Quelques précisions sont ici nécessaires puisque en somme, au 18 mars, le Comité central de la garde nationale devait occuper le devant de la scène et que ce Comité, avec des avatars divers et des fortunes plus ou moins heureuses, ne cessa pas de jouer un rôle dans les événements jusqu’à l’écrasement définitif de la Révolution.

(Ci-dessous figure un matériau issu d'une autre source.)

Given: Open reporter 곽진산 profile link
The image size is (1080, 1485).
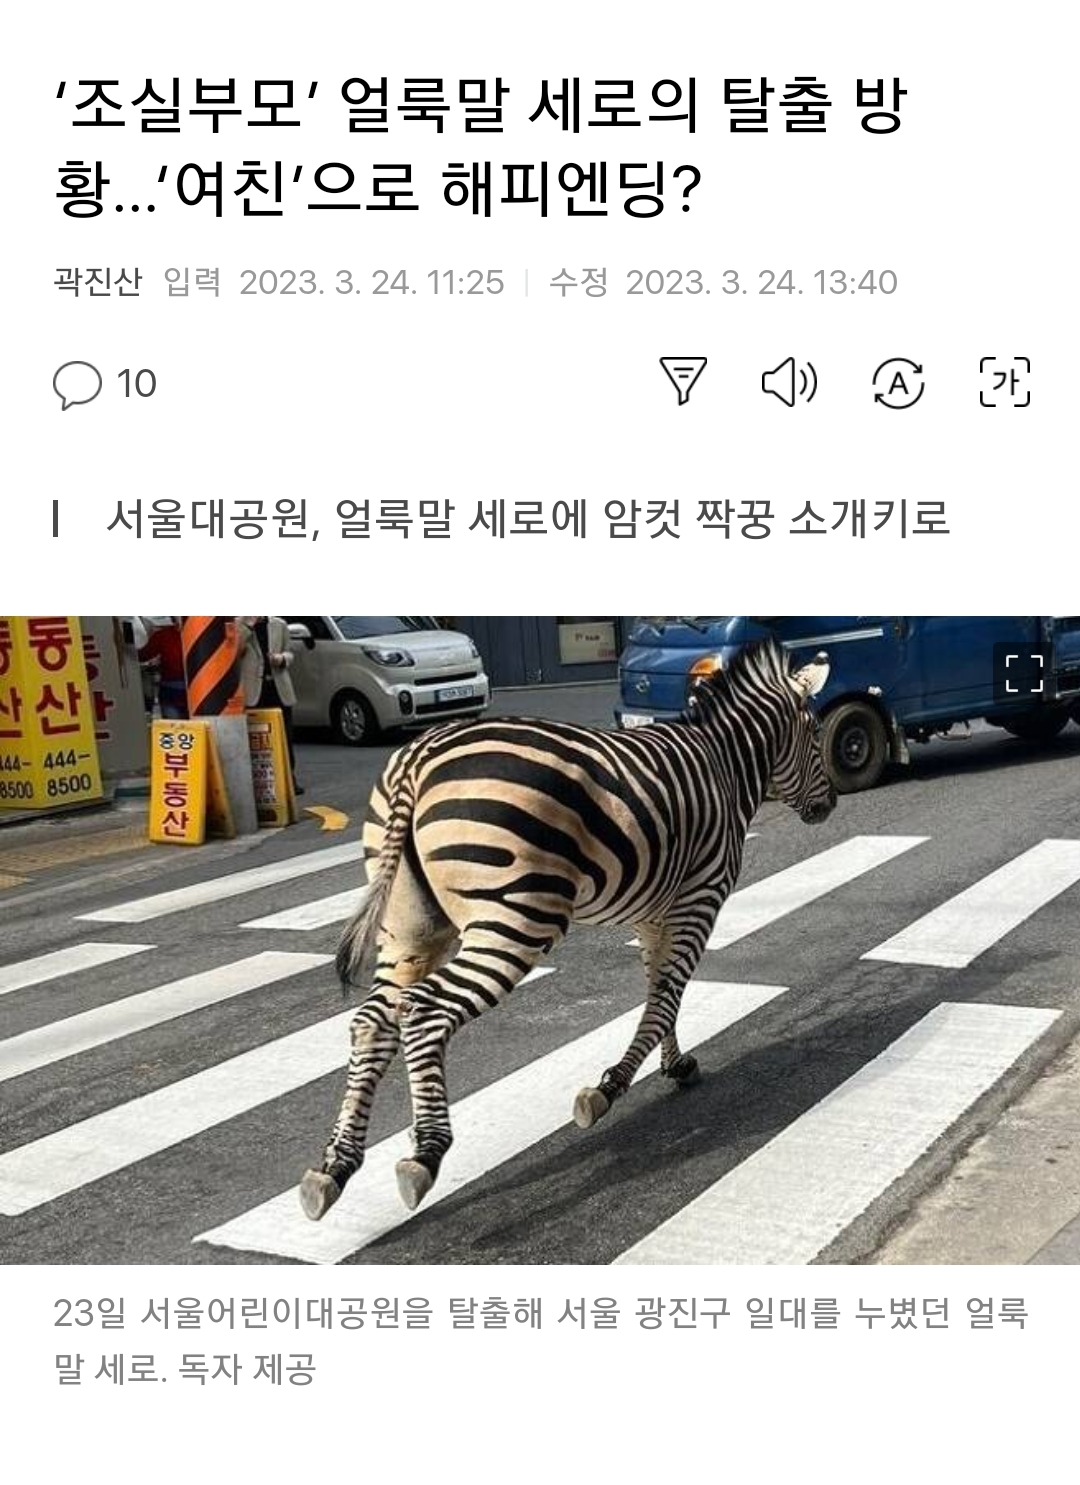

La première réunion de la garde nationale se produisit au Cirque d’Hiver, le 6 février, sous la présidence de Courty, négociant au IIIe. L’affluence y avait été grande et une deuxième réunion y fut décidée qui se tint au Waux-Hall, dans la soirée du 15 février. L’idée de fédérer tous les bataillons de la garde nationale s’y fit jour spontanément de toutes parts et une Commission fut nommée, chargée d’élaborer les statuts de la nouvelle Fédération, Commission composée d’inconnus, qui tirés de l’anonymat un jour devaient y retomber le lendemain.

Le 24 février, au Waux-Hall, troisième réunion, 2.000 délégués sont présents, qui, à l’unanimité, adoptent cette résolution : « La garde nationale proteste par l’organe de son Comité central contre toute tentative de désarmement et déclare qu’au besoin elle y résistera par les armes ». Après quoi, les 2.000 délégués se rendent en masse à la manifestation organisée à la place de la Bastille, entraînant avec eux sur leur passage mobiles et soldats.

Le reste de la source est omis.